Впрочем, Петигрю не стал особенно задумываться, о чем именно ему следовало бы подумать. Вместо этого он сухо произнес:
— Так, понятно. Нам будет не хватать вас, мисс Браун.
Мисс Браун открыла рот, словно хотела что-то ответить, но потом, видимо хорошенько подумав, в нерешительности нахмурила высокий лоб, резко повернулась и поспешно вышла из кабинета.
Больше вопрос о ее рождественских каникулах и дальнейших планах они не поднимали.

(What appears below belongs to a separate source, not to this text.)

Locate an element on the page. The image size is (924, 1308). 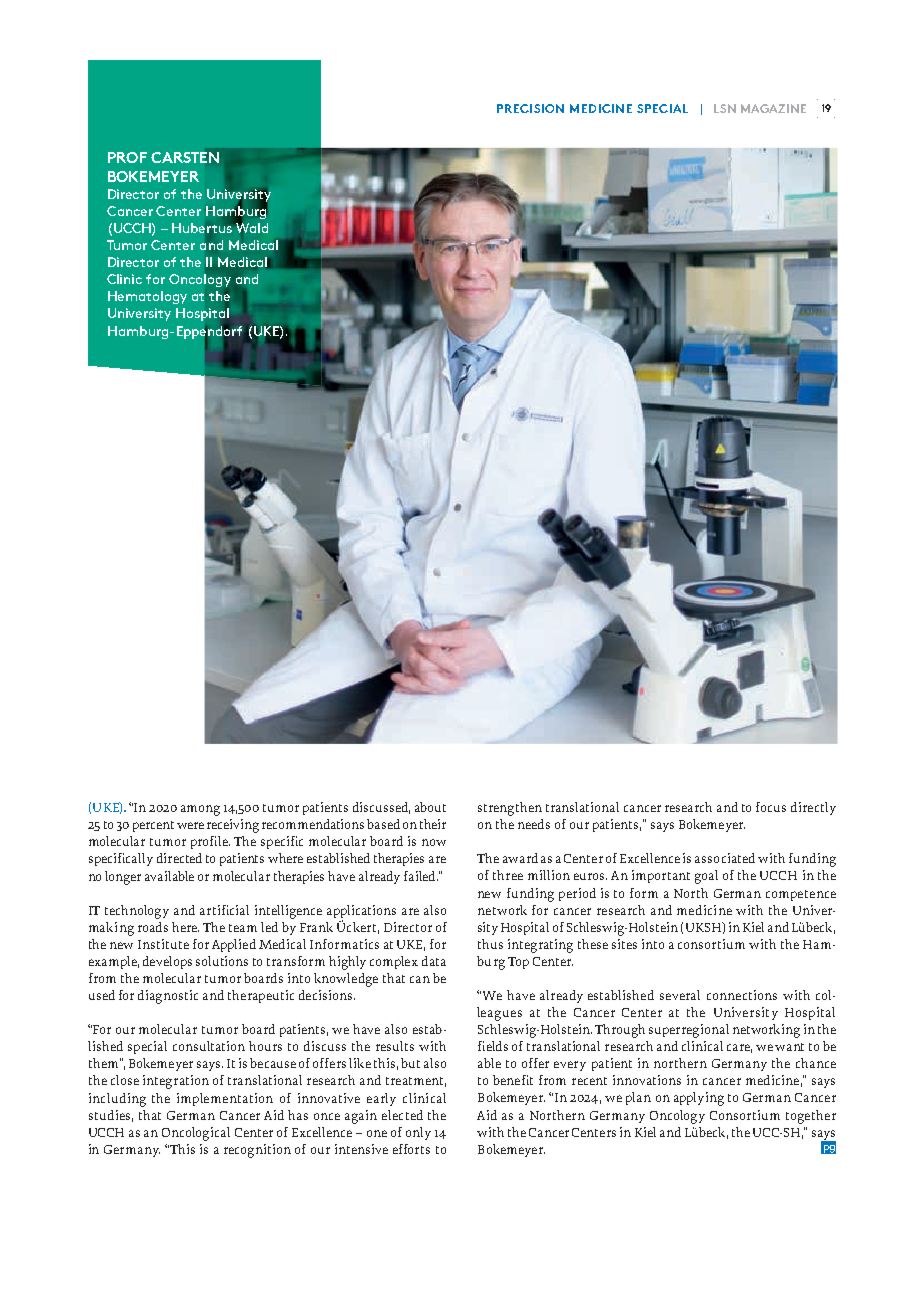
CARSTEN is located at coordinates (185, 157).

Любому новичку зал бара «Синий вепрь» в Истбери мог бы показаться весьма затрапезной гостиной во второразрядном отеле, где полным-полно самых обычных людей, в основном пожилых, неторопливо беседующих о своих каждодневных и, кроме них самих, мало кому интересных делах и заботах. И тем не менее Петигрю в его нынешнем состоянии все это показалось истинным раем. Он удобно расположился на стуле, с удовольствием прислушиваясь к доносившимся до него беседам, местным сплетням, слухам… Даже разговор сидящих рядом с ним мужчин, которых он раньше счел бы просто провинциальными занудами, теперь звучал для него на редкость осмысленно и любопытно.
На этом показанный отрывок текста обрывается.